Hydrolysis can also contribute to grid stabilisation, making the transition away from fossil fuels smoother (as many current sustainable energy sources are too volatile and unreliable to use to balance the grid). Hydrogen can be injected into natural gas pipelines, used in power plants, or employed in various energy applications to provide a reliable and dispatch-able source of energy.

Unlike most sustainable sources of energy generation, solar water splitting systems have high efficiency potential (in dramatic contrast to those such as thermoelectric materials, with an estimated potential efficiency as low as 25% in some models). Ongoing research is focused on improving the efficiency of hydrolysis systems, making it more practical for large-scale applications.

Some even imagine a future hydrogen economy, where hydrogen, particularly that produced from sustainable methods, plays a large part of meeting the demands of our ever-growing energy market.

Although this development is continuous, and is projected to be successful, current hydrolysis technologies, especially those using solar power, have relatively lower efficiency and higher costs than current alternative energy storage methods. Even as hydrolysis develops, so to do traditional batteries and competing technologies. Without tackling this problem, hydrolysis will ultimately not be an economically likely contributor to tackling over-reliance on fossil fuels.

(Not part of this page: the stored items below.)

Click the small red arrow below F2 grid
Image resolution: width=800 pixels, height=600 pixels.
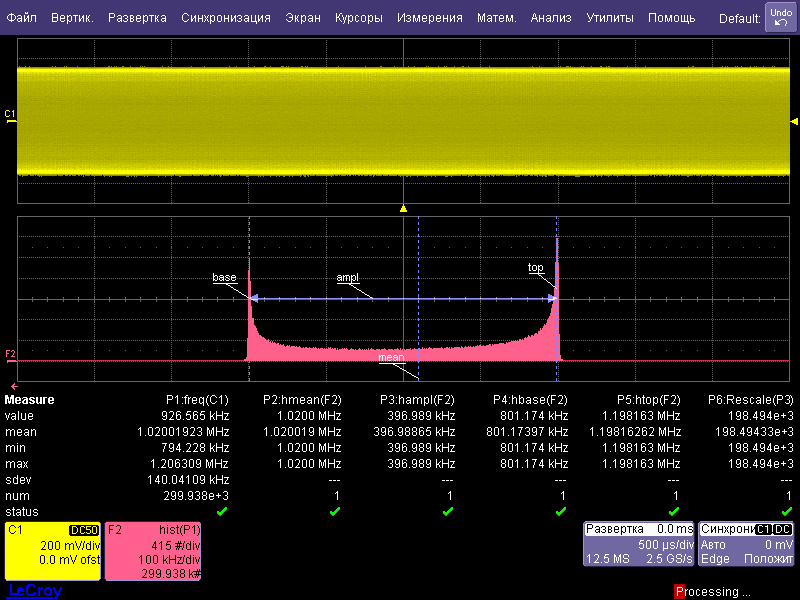click(14, 386)
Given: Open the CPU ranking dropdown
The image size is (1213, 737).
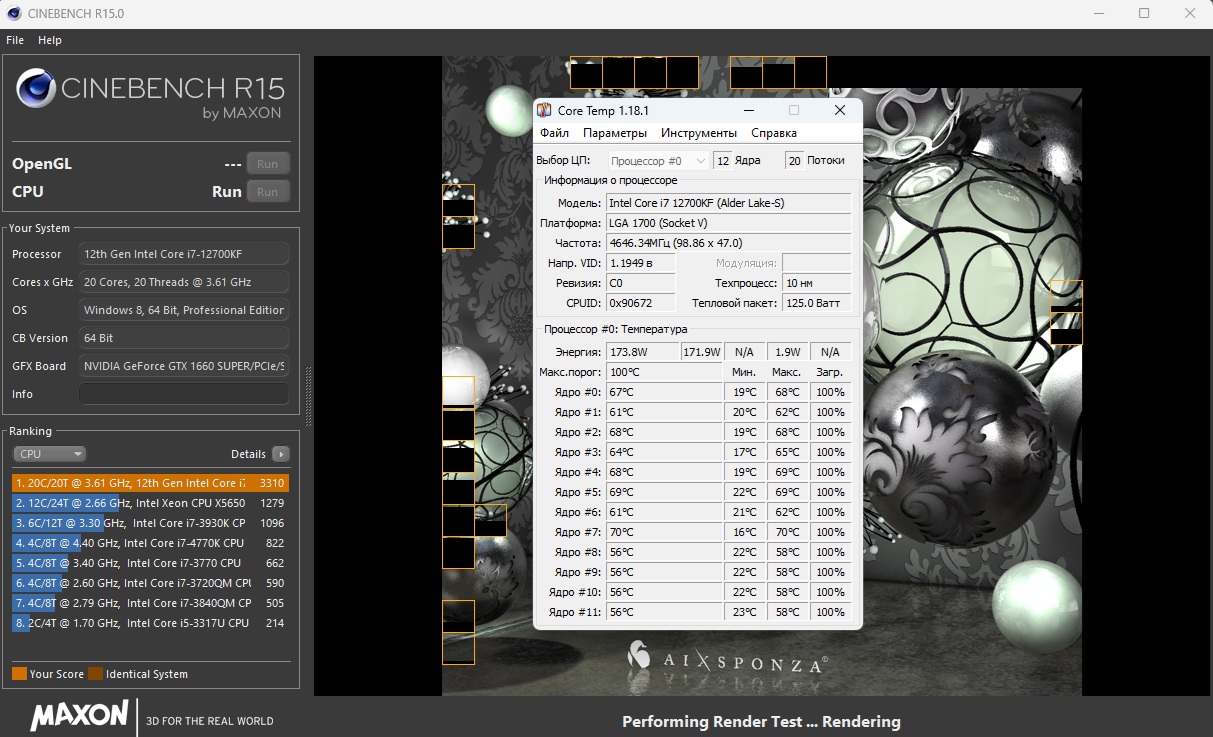Looking at the screenshot, I should tap(50, 454).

In conclusion, the hydrolysis of water using solar power as an energy source has significant potential for clean energy production and storage, but it faces challenges related to efficiency, cost and infrastructure. Continued development in this technology is crucial for realising its full potential and integrating it into our future energy systems.

In sum, the use of water as a source of power is considered a renewable and clean energy source as it produces minimal greenhouse has emissions and relies on a naturally occurring resource.

Therefore, the development of more sustainable and environmentally friendly technologies for harnessing water’s power continues to be a focus of research and development in the energy sector.